Indicazione di prezzo: attorno ai 25€

L'azienda agricola Le Vigne di Zamò si trova in località Rosazzo, nei pressi di Manzano, in provincia di Udine. Si può pertanto fregiare della denominazione di provenienza Colli Orientali del Friuli e, nel panorama regionale, rappresenta un'azienda storica. Negli anni ha proposto dei vini sia bianchi che rossi che hanno fatto da capostipite per i vini regionali, come il Ronco dei Roseti, salito alla ribalta per essere stato il primo vino rosso friulano premiato con i celeberrimi 3 Bicchieri. Non fa eccezione questo Tocai Friulano Vigne 50 Anni, che abbiamo provato e recensito in edizione 2011 per i nostri lettori. Rilevante il fatto che questo prodotto subisca una macerazione a freddo del 30% delle proprie uve.

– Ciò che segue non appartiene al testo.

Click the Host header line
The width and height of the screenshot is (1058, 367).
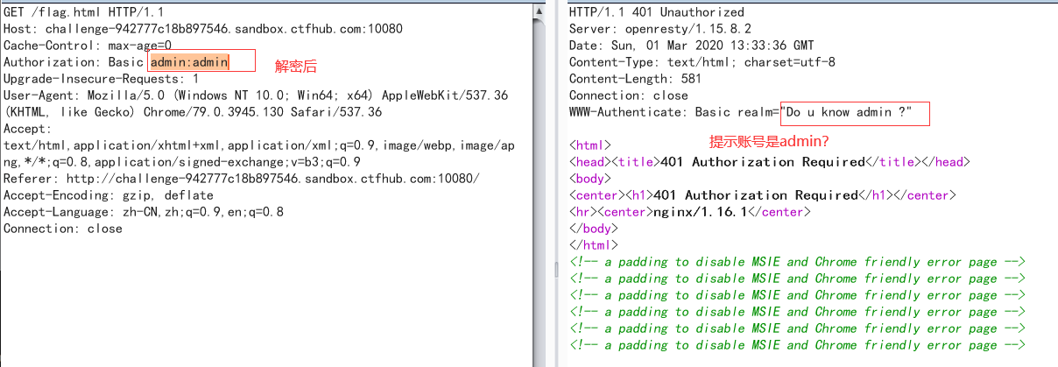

Naso: molto fruttato, con sentori di albicocca e pera matura, tuttavia non particolarmente ampio. Si accavallano sensazioni che, sebbene siano oggettivamente distinguibili, a tratti risultano un po' troppo sovrapposte e disposte in maniera quasi casuale.

Bocca: risulta intenso ma piuttosto che riempire di sensazioni tipiche, quali quelle note maggiormente vegetali e amaricanti, emergono sensazioni fruttate e morbide, particolari, probabilmente fuori contesto e a tratti persino invadenti. La caratteristica nota ammandorlata si percepisce appena in chiusura, laddove risulta comunque poco intensa. Sapidità giusta e beva tutto sommato ordinaria, non agilissima ma nemmeno impegnativa.

Considerazioni finali: oggettivamente è impensabile poter associare questo friulano ad un prodotto ordinario, specialmente per la provenienza e la storia che esso promette di mantenere, tuttavia paga una sovraesposizione mediatica ingiusta per quelle che sono risultate essere le sue peculiarità. Questo vino probabilmente ha ottenuto un ruolo nell'immaginario dei vini bianchi in passato che ora non è in grado di avvicinare nuovamente e che, al cliente finale attento, sarà più facilmente associabile ad un prodotto deludente che ad uno sorprendente. A nostro parere è un vino troppo delicato, fruttato e lieve per poter competere con i friulani austeri, minerali e strutturati che solitamente strappano applausi. Ribadiamo comunque la buona fattura tecnica di questo prodotto, che tuttavia non rientra nei nostri canoni di eccellenza per un vero friulano, soprattutto in termini di tipicità. Paga inoltre un rapporto qualità prezzo da cui ci si può tranquillamente aspettare di più.